** Start of DOCUMENT TEXT **

November 04, 2009

How to treat a guest

Last weekend I attended the Cyclone Ballroom Classic (woo Knox) and I stayed at ISU's student union hotel. On check-in I was able to borrow (for free) an Ethernet cable that would work in the room, in case the wireless wasn't strong enough there (it was), and told there would be a (free) registration when I first connected. I believe it asked for my name, my phone number, and maybe an email address; quick to fill out and not terribly invasive. Then I got this screen:

[Reboot now.]

This was irritating. Why should I have to reboot? I started mentally cursing incompetence, but just in case I clicked the little question-mark help button. Which took me to this screen:

[...or just renew your DHCP lease.]

And that fast, I've completely reversed my opinion of them. They're right! For the majority of users, rebooting is both simplest to explain and simplest to do—and if they're not power users they're unlikely to have any long-running tasks that would be fouled up by a reboot. And, for the power users, ISU's tech folks have helpfully clarified that yes, a simple release-and-renew is all that's actually required, and if you know what that means, you can do that and not worry that some wonky setting somewhere will break anything. So they've effectively navigated the "easy for novices, effective for experts" divide that is sometimes so tricky. (And in fact I had internet all weekend with no troubles at all.)

** End of DOCUMENT TEXT **
** Start of DATA ENTRIES **

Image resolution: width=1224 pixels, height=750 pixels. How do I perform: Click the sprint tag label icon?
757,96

** End of DATA ENTRIES **
** Start of DATA ENTRIES **

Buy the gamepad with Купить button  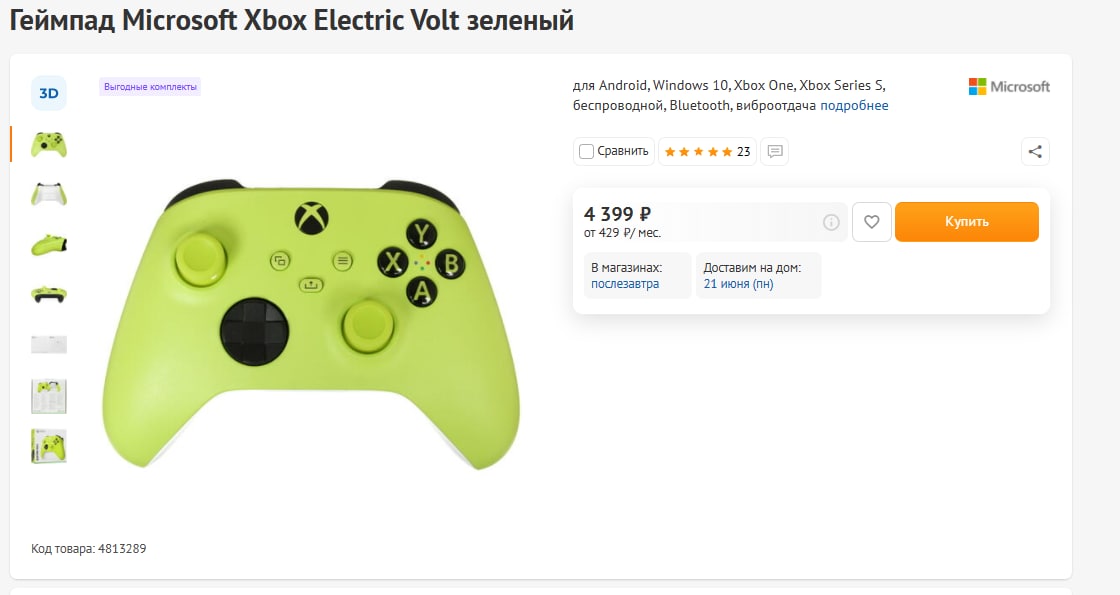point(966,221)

** End of DATA ENTRIES **
** Start of DATA ENTRIES **

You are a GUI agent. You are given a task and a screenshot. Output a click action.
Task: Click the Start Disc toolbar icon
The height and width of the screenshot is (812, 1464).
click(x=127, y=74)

** End of DATA ENTRIES **

[WHAT YOU ARE ASKED TO DO]
Continue the blog entry above about registering for the ISU student union hotel's network, starting after its last sentence.

[ANSWER TO THE EXERCISE]
Contrast that with this afternoon, when I was terribly embarrassed on behalf of my college: we had a guest speaker, invited by someone in the Spanish department, to give a talk (on queer identities in post-Franco Spain, which was a neat talk, by the way). Embedded in his presentation were a few YouTube links. What happened? Well, first of all, he got defaulted to an "open" wireless network that didn't actually connect to anything. Then he switched to the main Knox wireless network, but was presented with a login/password prompt, because we have no general guest setup. Robin Ragan, the host faculty member, rushed up and used hers, but this ordeal was not yet over: he was only placed on the provisional network, from which he could click a link to download and install the stupid malware that Knox forces its users to install on all their machines. (We're still in the middle of the talk, by the way. I wanted to crawl into my shoe I was so embarrassed.) So he did, but that wasn't enough, because once it downloaded and installed and ran, it informed him that his system wasn't up-to-date enough for it, so it would shunt him over to the quarantine network until he fixed the "problem". In the end, he had to manually type in the YouTube URLs onto the desktop machine in the classroom in order to play them. This, I'd say, is how not to treat a guest. Come to think of it, I should shoot him an email and warn him to make sure the malware gets deinstalled—he was a Mac user and the stuff is known to cause 100% CPU consumption on Snow Leopard. (We reported this a month ago. The Computer Center is "looking into it".)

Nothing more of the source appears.